A Muslim militant group, Hizb-e-Islami, claimed responsibility for the attack.
The group says it struck an American convoy and that it has formed a special “martyrdom” unit to attack foreign troops.
Kabul provincial police spokesman Hashmad Stanakzi said: “The explosion was very big. It set the nearby buildings on fire.”
Kabul deputy police chief Daud Amin said it was difficult to immediately estimate the number of dead because the blast shredded many of the victims. “We saw two dead bodies of children on the ground, but the rest of the bodies were scattered in pieces around.”
A spokesman for the miltant group, Haroon Zarghoon, said one of the movement’s operatives carried out the attack on what he described as two vehicles of American advisers. He claimed that most of the American advisers were killed and their vehicles destroyed.

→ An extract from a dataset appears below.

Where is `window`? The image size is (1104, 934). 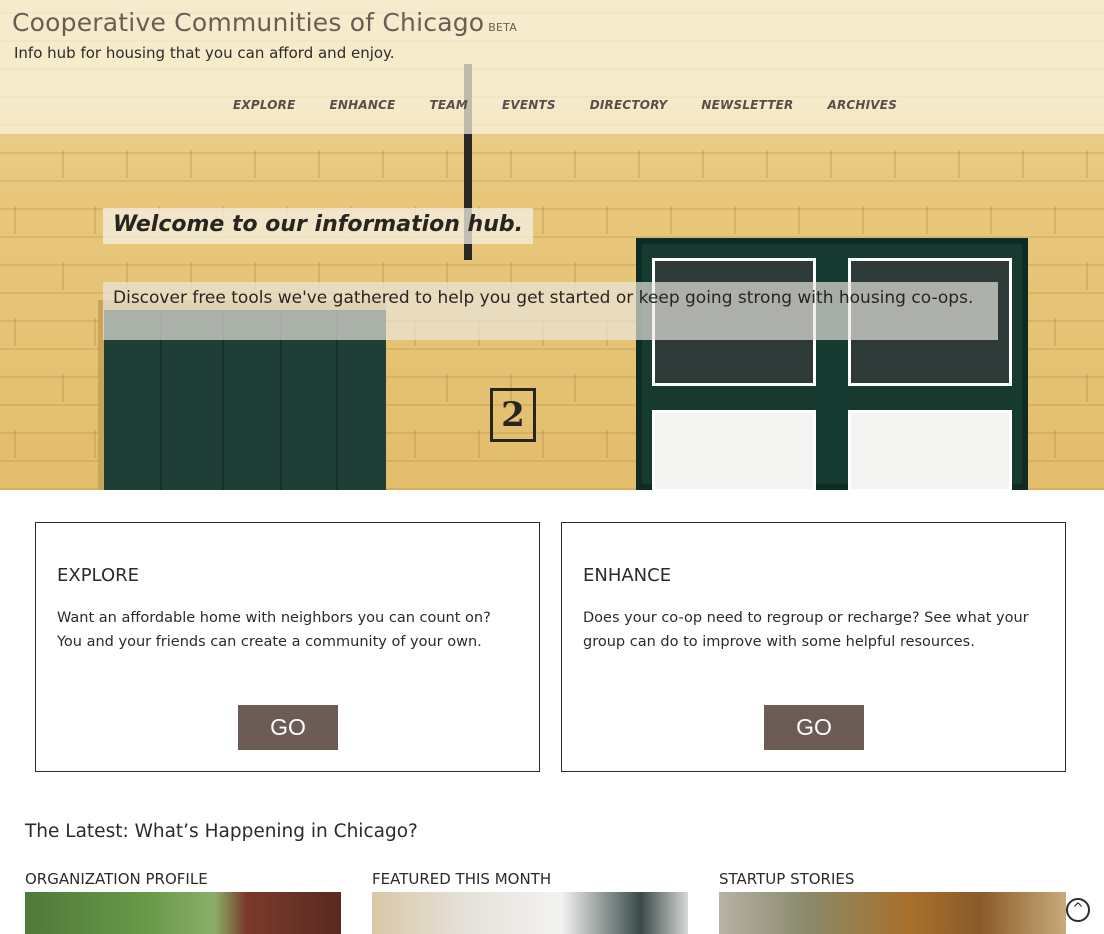 window is located at coordinates (832, 364).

Hizb-e-Islami is headed by 65-year-old former warlord Gubuddin Hekmatyar, a former Afghan prime minister and one-time US ally who is now listed as a terrorist by Washington. The militia has thousands of fighters and followers across the country’s north and east.
The attack was the second in eight months claimed by Hizb-e-Islami. In September, the militant group claimed a suicide car bombing that killed least 12 people.